FoodForward SA has introduced the FoodShare Digital Platform, a technological answer to the logistical demands of an organisation that recovers surplus food in the supply chain for redistribution to registered non-profit organisations.
©Ruslan Nassyrov via via 123RF
Usually, FoodForward SA requires a major logistical operation to collect, sort, and warehouse surplus food from donors and to distribute the products to beneficiary organisations.
• FoodShare uses virtual technology to harness more surplus food by connecting retail stores and food outlets with local beneficiary organisations for the daily collection of surplus food.
• FoodShare can be applied nationally, including distant rural areas, as long as there is a retail store or food outlet, allowing for greater access to food for the poor.
• Beneficiary organisations collect surplus food, and send the tonnage information via USSD, so ordinary cell phones can be used, and there are no costs to the beneficiary organisation.

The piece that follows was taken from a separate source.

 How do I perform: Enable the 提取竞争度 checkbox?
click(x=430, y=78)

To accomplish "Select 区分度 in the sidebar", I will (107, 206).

Addressing food insecurity at scale
“A third of all food produced in South Africa is wasted, while more than 14 million people go hungry each day, additionally, 75% of toddlers are fed an inadequate diet,” says Andy Du Plessis, FoodForward SA managing director. “
“By using surplus food in the food chain, we can facilitate the provision of a meal at only 79c a day or R300 a year. But there is huge scope to increase reach by using FoodShare. The scale of the need is vast and technology is key to unleashing the real potential of foodbanking.”

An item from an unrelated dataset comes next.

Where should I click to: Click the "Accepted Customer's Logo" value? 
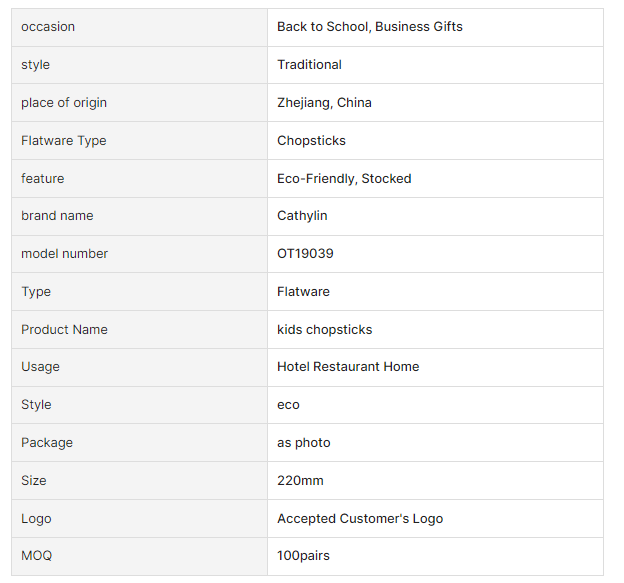coord(359,519)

FoodShare is also able to track inventory, measure tonnage distribution, and allows for real-time data by creating donor or client dashboards. FoodShare also allows beneficiary organisations to apply online, and monitoring and evaluation is done by using offline forms. FoodShare hosts a myriad of data that is able to inform decision-making, provide real-time demographics, and reporting.

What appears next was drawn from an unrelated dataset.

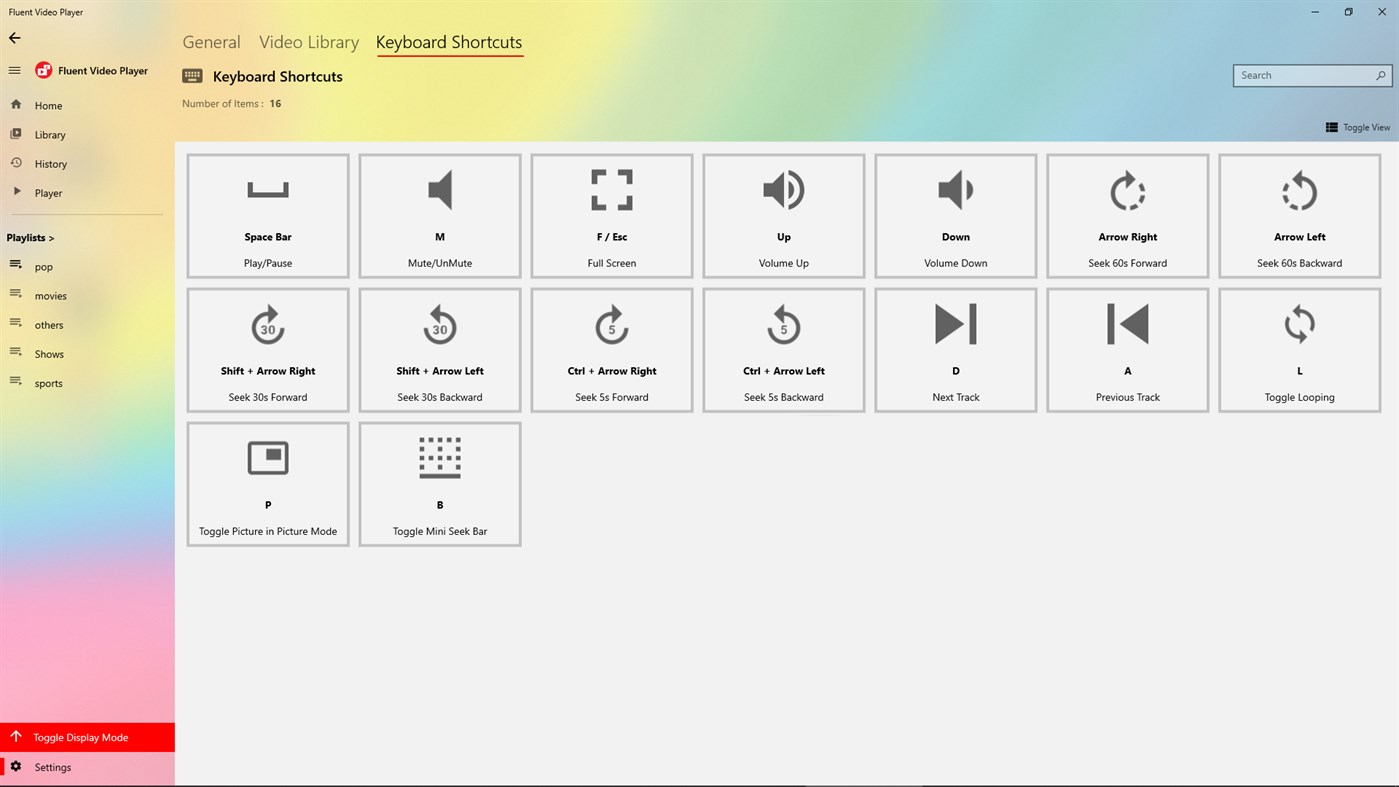Open the General settings tab
The height and width of the screenshot is (787, 1399).
[211, 42]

“FoodShare is a game changer for addressing food insecurity in South Africa because it allows us to address the problem at scale, allowing for food to be used to feed people nationally, and increases variety of the food.
“Since FoodShare went live at the beginning of 2017, 1074,81 tonnes of food has been distributed and 138 beneficiary organisations are actively interacting daily with the web interface across 152 retail stores/food outlets. We are in discussions with several retailers and food outlets which will potentially increase food recovery by an additional 13 million meals in the next year,” says Du Plessis.
FoodShare has been designed to accommodate future add-ins such as restaurants and hotels, deli-type food, as well as ad-hoc surplus from the agri sector.